The Sound of Music: Maria Connects but tempered voices are tedious
If you’re a nun suffering from insomnia, just book a berth in the cavernous abbey depicted in this production of The Sound of Music. The place is so immensely boring, so circumscribed by tempered voices and looming, dark spaces, that you’ll be snoozing in seconds.
In fact, one suspects that the real reason Maria abandons a career in a wimple for life with the von Trapps is to avoid death by tedium.
You already know the storyline of Rodgers and Hammerstein’s famous musical — Maria Rainer, a postulant at an Austrian abbey in the dark days of the advancing Third Reich, takes a temporary job as a governess with the von Trapp family, falls in love with the adorable but emotionally undernourished children and their rule-loving widower father Captain Georg von Trapp, teaches them all to sing again, marries the captain, and flees the Nazis with her new family.
Directed by Jack O’Brien, this production gets much of the outside world and Maria right, but not the abbey. It’s a combination of some strong voices (especially that of Kerstin Anderson, who plays a likably gawky Maria) and an endearing flock of children with an overly stagy and self-conscious interpretation of the story.
The musical, later a hit film starring Julie Andrews and Christopher Plummer, debuted in 1959 and has remained popular ever since, thanks to its rich music and inspiring, true life-based tale of love, family and principle. The fresh, fun production by NAC English Theatre in 2013 underscored that enduring appeal by selling more tickets than any NAC-programmed show ever.

◆ Material for this task ◆
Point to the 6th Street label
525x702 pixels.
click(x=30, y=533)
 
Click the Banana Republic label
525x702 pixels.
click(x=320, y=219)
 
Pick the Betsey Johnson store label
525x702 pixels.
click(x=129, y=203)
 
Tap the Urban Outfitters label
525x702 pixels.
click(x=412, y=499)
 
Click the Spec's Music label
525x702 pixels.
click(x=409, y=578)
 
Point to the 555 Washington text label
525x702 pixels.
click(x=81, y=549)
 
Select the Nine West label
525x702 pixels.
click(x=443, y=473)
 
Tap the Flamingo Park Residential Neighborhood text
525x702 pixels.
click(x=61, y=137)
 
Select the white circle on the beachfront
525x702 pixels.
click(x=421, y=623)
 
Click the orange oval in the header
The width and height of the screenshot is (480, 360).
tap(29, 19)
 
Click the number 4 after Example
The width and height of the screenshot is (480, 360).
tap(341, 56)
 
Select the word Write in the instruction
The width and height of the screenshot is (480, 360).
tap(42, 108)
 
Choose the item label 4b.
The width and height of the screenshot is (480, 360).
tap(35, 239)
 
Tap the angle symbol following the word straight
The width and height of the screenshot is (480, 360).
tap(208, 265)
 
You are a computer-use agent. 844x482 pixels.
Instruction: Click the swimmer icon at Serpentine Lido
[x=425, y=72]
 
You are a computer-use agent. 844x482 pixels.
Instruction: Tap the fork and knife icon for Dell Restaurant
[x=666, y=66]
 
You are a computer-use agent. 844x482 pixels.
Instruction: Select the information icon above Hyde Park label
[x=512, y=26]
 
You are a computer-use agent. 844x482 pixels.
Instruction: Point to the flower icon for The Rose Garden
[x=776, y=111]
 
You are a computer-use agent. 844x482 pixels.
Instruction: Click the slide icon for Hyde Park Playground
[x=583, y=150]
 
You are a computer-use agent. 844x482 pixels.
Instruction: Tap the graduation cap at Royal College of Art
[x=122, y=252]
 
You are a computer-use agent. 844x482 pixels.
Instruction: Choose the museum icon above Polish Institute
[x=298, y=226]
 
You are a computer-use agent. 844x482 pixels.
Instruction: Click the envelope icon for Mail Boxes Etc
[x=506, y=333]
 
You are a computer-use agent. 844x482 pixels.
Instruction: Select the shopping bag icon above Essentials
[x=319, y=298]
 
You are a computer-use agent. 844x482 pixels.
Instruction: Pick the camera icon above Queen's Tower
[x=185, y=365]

◆ Task A ◆
Condense the paragraph of the review beginning "The musical, later a hit film" into a shorter version that keeps its main facts.
◆ Task B ◆
Rename "label" to "marker" everywhere in the listing, starting at its first line and ending at the line containing "click(x=81, y=549)". Return only those lines, with nothing else changed.

◆ Full response A ◆
The musical debuted in 1959 and later became a hit film starring Julie Andrews and Christopher Plummer. Its rich music and inspiring, true life-based tale of love, family and principle have kept it popular. NAC English Theatre's fresh, fun 2013 production proved that appeal by selling more tickets than any other NAC-programmed show.

◆ Full response B ◆
Point to the 6th Street marker
525x702 pixels.
click(x=30, y=533)
 
Click the Banana Republic marker
525x702 pixels.
click(x=320, y=219)
 
Pick the Betsey Johnson store marker
525x702 pixels.
click(x=129, y=203)
 
Tap the Urban Outfitters marker
525x702 pixels.
click(x=412, y=499)
 
Click the Spec's Music marker
525x702 pixels.
click(x=409, y=578)
 
Point to the 555 Washington text marker
525x702 pixels.
click(x=81, y=549)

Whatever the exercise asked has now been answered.